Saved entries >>
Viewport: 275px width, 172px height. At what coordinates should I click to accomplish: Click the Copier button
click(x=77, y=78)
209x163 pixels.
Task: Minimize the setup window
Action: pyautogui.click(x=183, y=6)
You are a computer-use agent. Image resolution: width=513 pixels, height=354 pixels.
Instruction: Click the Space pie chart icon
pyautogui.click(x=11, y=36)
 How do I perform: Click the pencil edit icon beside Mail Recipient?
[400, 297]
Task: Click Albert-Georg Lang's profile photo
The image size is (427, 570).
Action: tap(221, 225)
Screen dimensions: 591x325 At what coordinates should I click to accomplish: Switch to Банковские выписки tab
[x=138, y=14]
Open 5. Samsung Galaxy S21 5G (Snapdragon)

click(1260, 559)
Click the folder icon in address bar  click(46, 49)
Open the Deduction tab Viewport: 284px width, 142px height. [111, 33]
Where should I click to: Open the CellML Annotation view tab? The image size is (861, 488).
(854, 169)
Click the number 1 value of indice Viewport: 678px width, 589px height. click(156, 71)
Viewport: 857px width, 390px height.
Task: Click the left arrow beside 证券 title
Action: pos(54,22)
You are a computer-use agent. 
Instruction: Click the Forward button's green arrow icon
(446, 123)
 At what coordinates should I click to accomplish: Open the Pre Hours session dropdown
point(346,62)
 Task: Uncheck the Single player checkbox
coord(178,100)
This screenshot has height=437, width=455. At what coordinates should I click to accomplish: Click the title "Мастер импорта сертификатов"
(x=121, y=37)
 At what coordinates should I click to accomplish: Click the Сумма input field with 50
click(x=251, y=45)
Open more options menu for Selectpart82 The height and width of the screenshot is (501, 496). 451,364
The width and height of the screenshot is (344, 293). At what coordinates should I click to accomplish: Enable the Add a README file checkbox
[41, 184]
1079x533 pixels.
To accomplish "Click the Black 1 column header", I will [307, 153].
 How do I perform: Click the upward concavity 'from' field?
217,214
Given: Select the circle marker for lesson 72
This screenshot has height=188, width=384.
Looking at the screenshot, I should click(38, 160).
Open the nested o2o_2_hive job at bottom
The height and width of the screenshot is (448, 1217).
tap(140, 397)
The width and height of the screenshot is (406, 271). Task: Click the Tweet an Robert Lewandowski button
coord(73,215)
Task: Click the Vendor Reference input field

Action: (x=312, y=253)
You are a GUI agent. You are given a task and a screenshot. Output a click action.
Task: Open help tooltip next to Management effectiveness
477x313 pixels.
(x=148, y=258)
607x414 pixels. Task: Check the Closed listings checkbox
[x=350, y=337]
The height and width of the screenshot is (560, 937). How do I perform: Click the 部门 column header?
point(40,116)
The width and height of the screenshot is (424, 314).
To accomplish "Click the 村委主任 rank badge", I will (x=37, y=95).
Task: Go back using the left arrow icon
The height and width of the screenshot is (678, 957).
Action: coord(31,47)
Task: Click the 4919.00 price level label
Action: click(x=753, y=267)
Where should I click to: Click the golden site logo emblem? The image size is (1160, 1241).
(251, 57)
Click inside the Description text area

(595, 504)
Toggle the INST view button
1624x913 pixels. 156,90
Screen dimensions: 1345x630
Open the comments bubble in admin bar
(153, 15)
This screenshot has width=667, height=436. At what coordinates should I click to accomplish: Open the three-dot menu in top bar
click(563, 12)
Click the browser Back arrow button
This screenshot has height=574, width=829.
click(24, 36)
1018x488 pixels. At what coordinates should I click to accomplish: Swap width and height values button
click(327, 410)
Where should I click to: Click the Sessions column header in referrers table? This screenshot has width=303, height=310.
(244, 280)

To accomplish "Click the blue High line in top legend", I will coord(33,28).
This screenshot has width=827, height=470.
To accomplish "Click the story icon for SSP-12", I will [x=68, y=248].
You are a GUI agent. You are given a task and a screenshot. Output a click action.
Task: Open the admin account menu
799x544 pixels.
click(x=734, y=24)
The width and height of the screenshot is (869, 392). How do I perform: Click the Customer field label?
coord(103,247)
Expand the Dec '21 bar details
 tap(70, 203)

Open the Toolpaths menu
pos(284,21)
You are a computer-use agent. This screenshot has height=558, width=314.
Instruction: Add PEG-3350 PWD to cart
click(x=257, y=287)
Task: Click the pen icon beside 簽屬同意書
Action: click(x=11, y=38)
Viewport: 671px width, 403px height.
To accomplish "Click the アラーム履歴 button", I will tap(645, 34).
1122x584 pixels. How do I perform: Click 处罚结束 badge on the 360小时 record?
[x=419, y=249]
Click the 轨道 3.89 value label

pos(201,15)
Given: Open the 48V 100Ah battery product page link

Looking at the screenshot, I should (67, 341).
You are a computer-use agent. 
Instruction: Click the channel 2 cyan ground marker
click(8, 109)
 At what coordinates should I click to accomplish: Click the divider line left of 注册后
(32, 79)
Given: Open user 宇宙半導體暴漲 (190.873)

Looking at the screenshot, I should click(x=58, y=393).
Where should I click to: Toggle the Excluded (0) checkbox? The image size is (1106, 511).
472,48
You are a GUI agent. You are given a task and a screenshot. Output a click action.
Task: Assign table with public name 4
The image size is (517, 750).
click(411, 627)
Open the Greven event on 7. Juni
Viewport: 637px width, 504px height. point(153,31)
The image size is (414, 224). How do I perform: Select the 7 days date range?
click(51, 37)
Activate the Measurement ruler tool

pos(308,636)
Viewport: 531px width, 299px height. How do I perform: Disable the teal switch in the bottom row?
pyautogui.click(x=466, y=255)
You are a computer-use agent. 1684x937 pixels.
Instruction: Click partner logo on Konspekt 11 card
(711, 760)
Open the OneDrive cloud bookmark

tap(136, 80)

About this task >> Examine the records and pull out every line where the string "will" occurs.

Answer box >>
To accomplish "Click the Black 1 column header", I will [307, 153].
To accomplish "Click the 村委主任 rank badge", I will (x=37, y=95).
To accomplish "Click the blue High line in top legend", I will coord(33,28).
To accomplish "Click the story icon for SSP-12", I will [x=68, y=248].
To accomplish "Click the アラーム履歴 button", I will tap(645, 34).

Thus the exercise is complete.